Those who meet the spending minimum —
in some cases $750 a month — will be able to get a rebate on their
total interest charges for that month. The rebate could cover some or
all of the interest rate hike. Customers also need to make payments on
time to qualify for the rebate.
Without giving specifics, Citi said the
monthly spending requirements and interest rate hikes will vary
depending on the cardholder's credit history.
About half of its customers will be able
to erase 50 percent to 100 percent of their rate increases through the
rebates. Citi said its rebates will be based on interest charges for an
entire balance, not just monthly charges.
With 92 million credit cards in
circulation last year, Citi was the second largest card issuer in the
country, according to CreditCards.com. Chase was the largest with 119.4
million cards, and Bank of America was third with 80.2 million cards.
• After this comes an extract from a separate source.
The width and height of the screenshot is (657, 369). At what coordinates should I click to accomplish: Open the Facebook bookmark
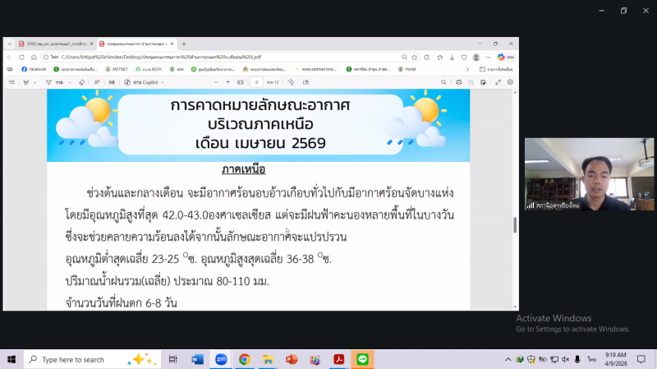click(33, 69)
The change by Citi comes as the industry
rushes to adjust to sweeping reforms to start in February that will
limit when and how much card issuers can hike interest rates. In a
statement, Citi said the actions were necessary given elevated losses
from souring loans and "regulatory changes that eliminate repricing
for that risk."
The bank also noted that "customers
who do more business with us will have the most opportunity to reduce
their rates." Of course, consumers could need to spend more than
they otherwise would to qualify.
That's the case for Lindsey Pappas, a
25-year-old public relations professional in San Francisco. She received
a letter from Citi Wednesday that her interest rate was being hiked to
19.99 percent, up from 14.99 percent.
If she spends $750 a month, however, she
can get a refund for part of the higher interest rate charges.
The problem is that Pappas is trying to
pay off a $5,000 balance on the card, so she tries not to charge any
money on it.
"I'm just going to have to deal with
the higher interest rate. Spending that much would be
irresponsible," she said.
Her best option now is trying to pay off
the balance quickly, she said.
Citi's move is just the latest in a
series of rate hikes, lowered limits and other term changes credit card
customers have seen in the past year. Customers who never carry a
balance, and therefore don't incur financing charges, have not been
spared.
Last month, for example, Bank of America
said it used "risk and profitability" in selecting accounts on
which to test annual fees of between $29 and $99.
Citi's move, meanwhile, is likely
intended to generate greater interchange fees, which banks reap from
merchants when customers use credit or debit cards, said Ben Woolsey,
director of consumer research for CreditCards.com. If customers spend
more to qualify for lower rates, Citi will benefit from the additional
transactions.
Most customers who choose to refuse
Citi's new terms will be allowed to continue under their old interest
rates until their cards expire. Other accounts will be deactivated.
While Citi is raising interest rates
across much of its credit card portfolio, select customers will be
offered lower rates. To qualify, however, they will need to transfer a
balance from another credit card onto their Citi cards.
Samuel Wang, a Citi spokesman, declined
to say the credit card terms potential new customers would be offered.